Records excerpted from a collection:
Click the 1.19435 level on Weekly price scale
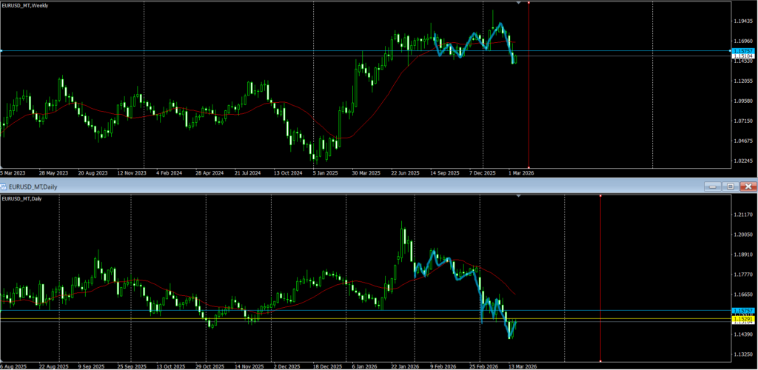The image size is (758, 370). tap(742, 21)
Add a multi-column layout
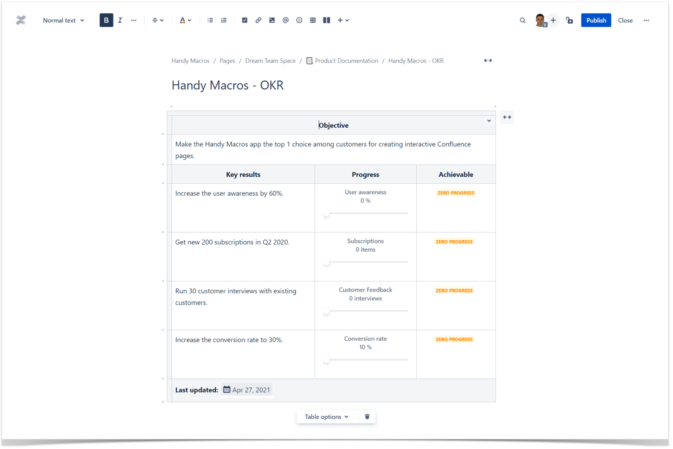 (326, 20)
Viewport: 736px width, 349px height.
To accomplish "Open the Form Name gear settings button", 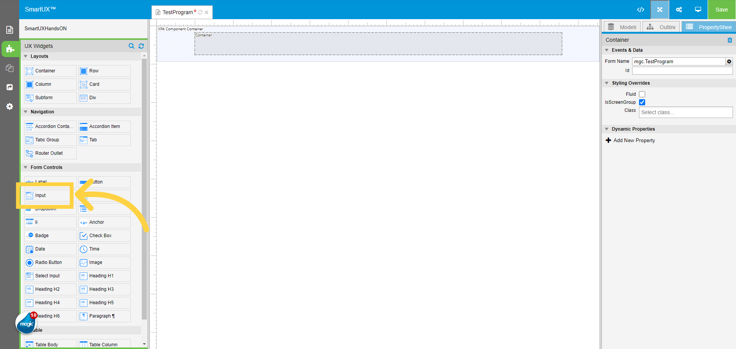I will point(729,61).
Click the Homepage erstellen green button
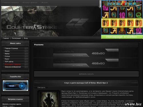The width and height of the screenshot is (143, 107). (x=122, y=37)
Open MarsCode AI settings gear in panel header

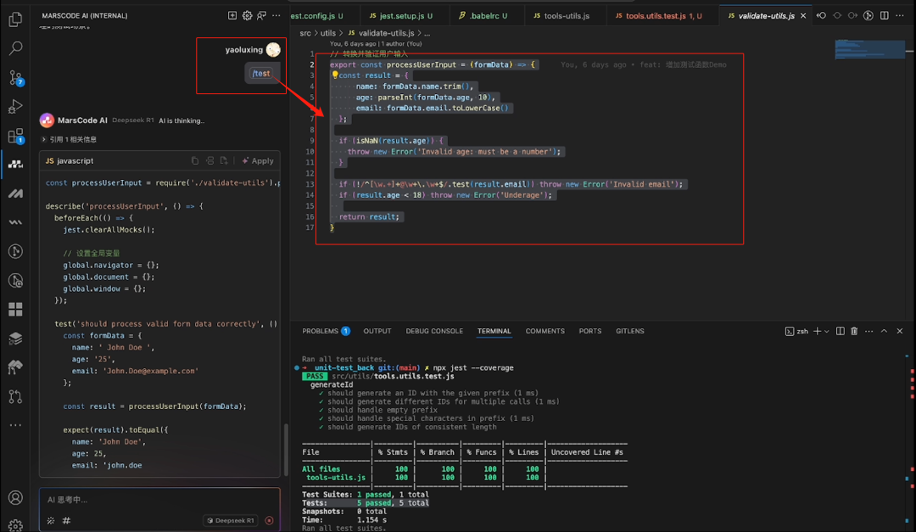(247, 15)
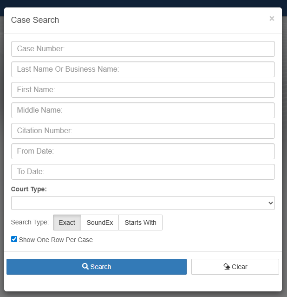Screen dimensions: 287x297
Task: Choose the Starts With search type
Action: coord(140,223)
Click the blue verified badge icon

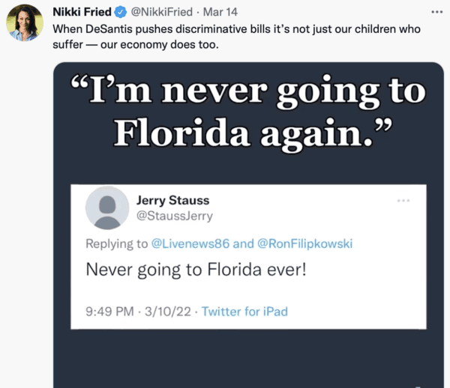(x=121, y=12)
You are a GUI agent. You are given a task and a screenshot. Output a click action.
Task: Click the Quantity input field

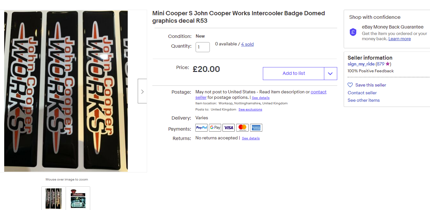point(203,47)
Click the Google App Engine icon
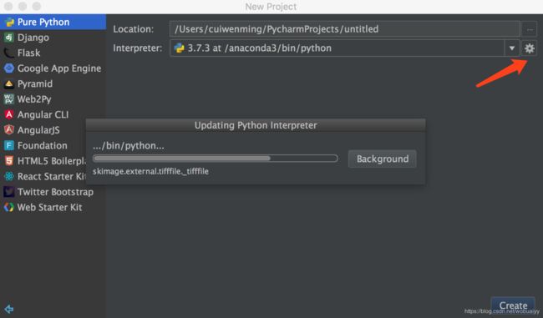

--

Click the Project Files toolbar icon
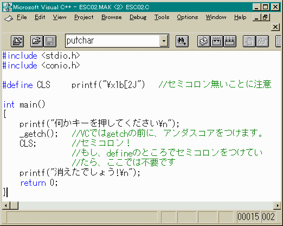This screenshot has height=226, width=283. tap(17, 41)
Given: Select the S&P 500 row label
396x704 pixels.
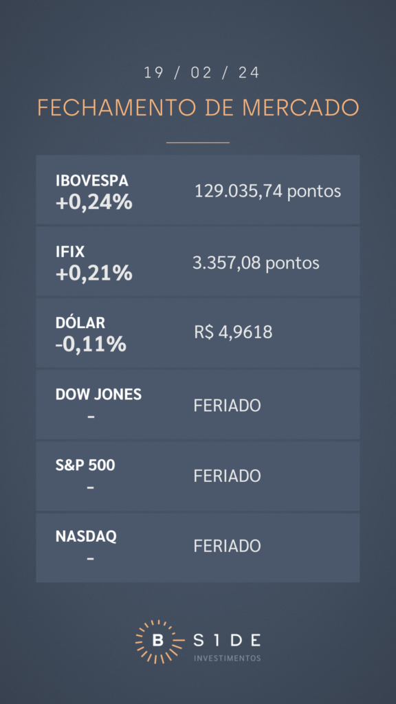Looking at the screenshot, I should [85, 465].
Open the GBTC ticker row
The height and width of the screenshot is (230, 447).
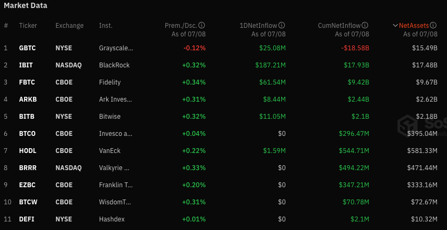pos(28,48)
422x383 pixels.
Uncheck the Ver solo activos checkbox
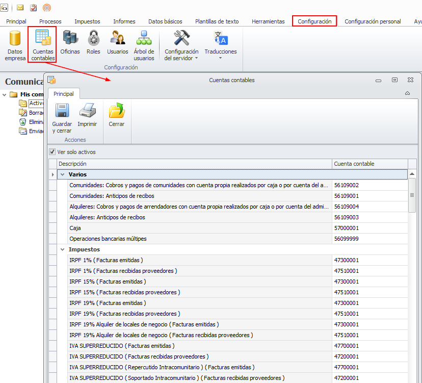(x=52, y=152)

WHAT NEEDS TO BE DONE
Write out exactly the run of lines above that starts at the line containing "Task: Click the Quantity input field" and ends at the line containing "Click the Google App Engine icon". Include both, and leave the pictures out.

ANSWER BOX
Task: Click the Quantity input field

point(203,47)
Click the Google App Engine icon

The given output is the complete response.